Uma epidemia silenciosa

Da FOLHA

Por TABATA AMARAL

Estupro ainda é tema tabu, mas reflete os desafios que precisamos enfrentar na construção de cidades mais humanas e seguras

Há poucos dias, foi lançado o Anuário Brasileiro de Segurança Pública de 2020, que, entre outras coisas, nos mostrou que estamos falhando, e muito, no cumprimento do nosso dever de proteger, sobretudo, as crianças. Os dados até então disponíveis apontavam que, no Brasil, a cada 11 minutos uma pessoa era estuprada.

Hoje, o crime é registrado a cada oito minutos. 85,7% das vítimas são mulheres; 57,9% têm menos de 13 anos; 70,5% são vulneráveis e, em 84,1% dos casos, a vítima é abusada por pessoas próximas a ela e à sua família. Já passou da hora desse tema deixar de ser tabu.

O caso da gravidez e abortamento por uma menina de 10 anos deu visibilidade a uma realidade que, infelizmente, a sociedade se esforça por ignorar.

Em 2020, 40 meninas com até 10 anos fizeram um aborto, todas vítimas de estupro. De 2000 a 2018, 18 meninas de até 14 anos morreram por complicações no procedimento.

As consequências para a vida das crianças que sobrevivem a um estupro são muitas. Estudo publicado em 2016, na Revista Em pauta, da UERJ, apontou estresse pós-traumático, depressão e retraimento social como algumas das consequências da violência sexual.

Apesar disso, políticas de combate à cultura do estupro e aos crimes sexuais ainda enfrentam muita desinformação, revestida de falsos moralismos, e muitas vezes não chegam nem sequer a serem discutidas, que dirá implementadas.

Nossos professores não têm formação ou incentivo para o ensino da educação sexual, dado que algumas pessoas insistem em não entender que isso nada tem a ver com o que chamam de erotização infantil.

As escolas deveriam não apenas ensinar o funcionamento do sistema reprodutor humano, mas também promover discussões sobre respeito, riscos e consenso, de forma transversal e ao longo da educação básica.
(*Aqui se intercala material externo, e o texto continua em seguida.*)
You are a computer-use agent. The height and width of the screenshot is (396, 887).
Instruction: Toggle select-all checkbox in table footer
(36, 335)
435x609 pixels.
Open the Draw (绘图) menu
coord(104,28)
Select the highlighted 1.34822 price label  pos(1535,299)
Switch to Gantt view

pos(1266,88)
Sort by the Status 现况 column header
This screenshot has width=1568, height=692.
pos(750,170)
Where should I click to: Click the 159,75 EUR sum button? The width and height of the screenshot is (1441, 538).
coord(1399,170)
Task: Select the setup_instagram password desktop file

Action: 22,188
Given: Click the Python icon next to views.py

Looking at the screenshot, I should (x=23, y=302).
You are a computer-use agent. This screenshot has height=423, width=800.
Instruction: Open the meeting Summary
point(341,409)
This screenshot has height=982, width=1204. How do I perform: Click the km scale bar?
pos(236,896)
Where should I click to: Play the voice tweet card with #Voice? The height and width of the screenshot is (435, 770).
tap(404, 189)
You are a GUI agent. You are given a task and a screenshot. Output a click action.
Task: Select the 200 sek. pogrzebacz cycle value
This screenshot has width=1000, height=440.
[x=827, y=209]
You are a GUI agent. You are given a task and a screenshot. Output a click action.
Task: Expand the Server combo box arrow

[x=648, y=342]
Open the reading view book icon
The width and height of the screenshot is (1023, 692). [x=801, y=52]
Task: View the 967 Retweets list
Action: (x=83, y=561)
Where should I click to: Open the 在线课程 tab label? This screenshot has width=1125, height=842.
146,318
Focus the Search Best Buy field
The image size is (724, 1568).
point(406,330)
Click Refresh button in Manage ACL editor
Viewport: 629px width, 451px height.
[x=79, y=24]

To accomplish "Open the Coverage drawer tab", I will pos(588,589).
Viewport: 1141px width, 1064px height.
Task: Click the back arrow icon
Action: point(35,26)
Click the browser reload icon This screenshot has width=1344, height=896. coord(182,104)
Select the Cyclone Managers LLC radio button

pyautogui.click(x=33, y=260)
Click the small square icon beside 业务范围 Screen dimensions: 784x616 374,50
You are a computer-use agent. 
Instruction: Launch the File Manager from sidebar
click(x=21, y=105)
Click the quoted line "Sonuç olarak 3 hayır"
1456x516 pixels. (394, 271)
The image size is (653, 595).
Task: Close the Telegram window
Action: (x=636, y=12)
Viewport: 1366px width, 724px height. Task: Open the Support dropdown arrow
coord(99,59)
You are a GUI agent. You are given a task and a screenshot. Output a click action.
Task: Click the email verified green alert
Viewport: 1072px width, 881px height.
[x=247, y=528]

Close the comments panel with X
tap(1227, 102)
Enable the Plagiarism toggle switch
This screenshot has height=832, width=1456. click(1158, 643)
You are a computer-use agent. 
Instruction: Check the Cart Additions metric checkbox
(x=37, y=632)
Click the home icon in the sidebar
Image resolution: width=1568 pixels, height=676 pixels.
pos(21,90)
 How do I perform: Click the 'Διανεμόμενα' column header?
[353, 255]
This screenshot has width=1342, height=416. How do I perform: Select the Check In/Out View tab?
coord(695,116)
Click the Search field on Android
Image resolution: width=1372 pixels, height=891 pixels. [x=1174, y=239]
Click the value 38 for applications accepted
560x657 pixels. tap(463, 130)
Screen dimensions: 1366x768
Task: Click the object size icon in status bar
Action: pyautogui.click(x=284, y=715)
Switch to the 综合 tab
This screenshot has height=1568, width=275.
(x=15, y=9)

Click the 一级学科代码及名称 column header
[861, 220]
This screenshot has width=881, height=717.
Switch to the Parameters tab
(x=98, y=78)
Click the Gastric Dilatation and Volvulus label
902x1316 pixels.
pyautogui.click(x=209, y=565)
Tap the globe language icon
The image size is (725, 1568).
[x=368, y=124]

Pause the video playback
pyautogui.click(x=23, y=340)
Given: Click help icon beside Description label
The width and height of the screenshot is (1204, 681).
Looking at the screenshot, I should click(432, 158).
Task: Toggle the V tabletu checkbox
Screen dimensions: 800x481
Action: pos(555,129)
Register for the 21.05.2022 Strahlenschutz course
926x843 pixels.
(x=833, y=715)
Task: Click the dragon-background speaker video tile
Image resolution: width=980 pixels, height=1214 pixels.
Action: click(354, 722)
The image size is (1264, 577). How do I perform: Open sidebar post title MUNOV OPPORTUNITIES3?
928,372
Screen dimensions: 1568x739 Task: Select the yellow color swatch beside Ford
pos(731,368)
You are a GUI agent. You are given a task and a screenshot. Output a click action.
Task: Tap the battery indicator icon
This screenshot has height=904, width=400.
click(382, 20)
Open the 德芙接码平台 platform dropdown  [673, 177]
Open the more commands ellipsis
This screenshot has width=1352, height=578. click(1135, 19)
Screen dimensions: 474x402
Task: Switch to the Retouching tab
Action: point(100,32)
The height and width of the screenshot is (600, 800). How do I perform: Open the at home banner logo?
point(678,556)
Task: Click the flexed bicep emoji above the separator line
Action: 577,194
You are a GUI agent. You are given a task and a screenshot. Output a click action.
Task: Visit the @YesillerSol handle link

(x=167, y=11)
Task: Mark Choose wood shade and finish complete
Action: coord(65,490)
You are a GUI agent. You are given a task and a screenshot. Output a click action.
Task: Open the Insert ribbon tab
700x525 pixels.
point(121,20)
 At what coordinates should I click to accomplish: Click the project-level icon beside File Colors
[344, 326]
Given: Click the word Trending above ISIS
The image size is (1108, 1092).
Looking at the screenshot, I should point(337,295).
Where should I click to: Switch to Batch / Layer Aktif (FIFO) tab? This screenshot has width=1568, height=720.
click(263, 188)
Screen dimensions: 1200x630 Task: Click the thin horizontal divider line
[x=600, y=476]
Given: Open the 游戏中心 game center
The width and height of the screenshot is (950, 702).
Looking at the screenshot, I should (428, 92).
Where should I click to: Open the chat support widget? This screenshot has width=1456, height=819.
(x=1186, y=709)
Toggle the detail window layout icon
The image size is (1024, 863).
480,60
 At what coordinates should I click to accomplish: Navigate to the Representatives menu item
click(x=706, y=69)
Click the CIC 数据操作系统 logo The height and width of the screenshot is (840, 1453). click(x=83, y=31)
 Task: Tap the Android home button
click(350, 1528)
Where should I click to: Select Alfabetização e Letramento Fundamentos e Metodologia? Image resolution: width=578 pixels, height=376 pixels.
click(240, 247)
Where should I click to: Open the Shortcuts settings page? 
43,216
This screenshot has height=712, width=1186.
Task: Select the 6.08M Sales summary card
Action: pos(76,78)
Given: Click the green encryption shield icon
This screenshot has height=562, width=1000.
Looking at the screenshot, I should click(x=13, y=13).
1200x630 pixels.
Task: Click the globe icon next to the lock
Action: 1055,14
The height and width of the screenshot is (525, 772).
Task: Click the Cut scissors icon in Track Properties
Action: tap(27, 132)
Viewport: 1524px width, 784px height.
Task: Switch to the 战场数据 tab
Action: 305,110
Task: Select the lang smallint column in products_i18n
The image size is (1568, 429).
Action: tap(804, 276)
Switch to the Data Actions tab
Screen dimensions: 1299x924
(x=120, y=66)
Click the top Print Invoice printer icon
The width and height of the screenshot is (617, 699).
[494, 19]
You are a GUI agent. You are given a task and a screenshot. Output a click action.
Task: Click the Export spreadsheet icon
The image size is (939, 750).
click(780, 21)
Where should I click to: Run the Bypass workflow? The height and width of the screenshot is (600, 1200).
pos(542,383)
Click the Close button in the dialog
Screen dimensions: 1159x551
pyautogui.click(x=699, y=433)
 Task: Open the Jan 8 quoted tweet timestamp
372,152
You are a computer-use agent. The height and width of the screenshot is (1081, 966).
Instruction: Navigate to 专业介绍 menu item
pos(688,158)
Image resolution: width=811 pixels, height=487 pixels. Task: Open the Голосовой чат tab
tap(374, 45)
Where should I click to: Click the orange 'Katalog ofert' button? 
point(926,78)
São essas abordagens que abrem espaço para as denúncias de abusos sexuais.

Há poucos dias, o caso do jogador Robinho –condenado pela justiça italiana por crime de violência sexual– veio à tona. Muitas mulheres se mobilizaram e denunciaram o absurdo que é colocar em posição de destaque e de referência um estuprador. Mas também houve aqueles que, de tão imersos na cultura do estupro, riram e minimizaram as ações do jogador, quando esse disse que a mulher estava bêbada e que o ato não configurava estupro, a despeito das provas.

O que não percebem é que, ao banalizarem os atos de Robinho, estão nutrindo a cultura que permite que bebês, crianças e adolescentes sejam estuprados todos os dias de forma impune no nosso país.

O clube de futebol suspendeu a contratação somente após pressão dos patrocinadores, mostrando que prejuízos financeiros têm peso maior do que os direitos humanos.

Sabendo que este seria meu último artigo antes do primeiro turno das eleições municipais, refleti muito sobre o que deveria escrever. Escolhi chamar atenção para o fato de que o Brasil não será bom para ninguém enquanto nós fecharmos os olhos para um problema tão grave que destrói a vida de tantas crianças.

Estupro ainda é tema tabu, mas reflete, de muitas formas, os desafios que precisamos enfrentar na construção de cidades mais humanas e seguras, sobretudo para as crianças.

Em um momento de tanta polarização, de debates rasos e relativização de todo tipo de violência, faço um apelo aos eleitores para que deixem a apatia de lado e se engajem nas eleições deste ano, cobrando e apoiando candidatos dispostos a, de fato, proteger as nossas crianças.

Disso dependem aqueles que são o futuro e também o presente do Brasil.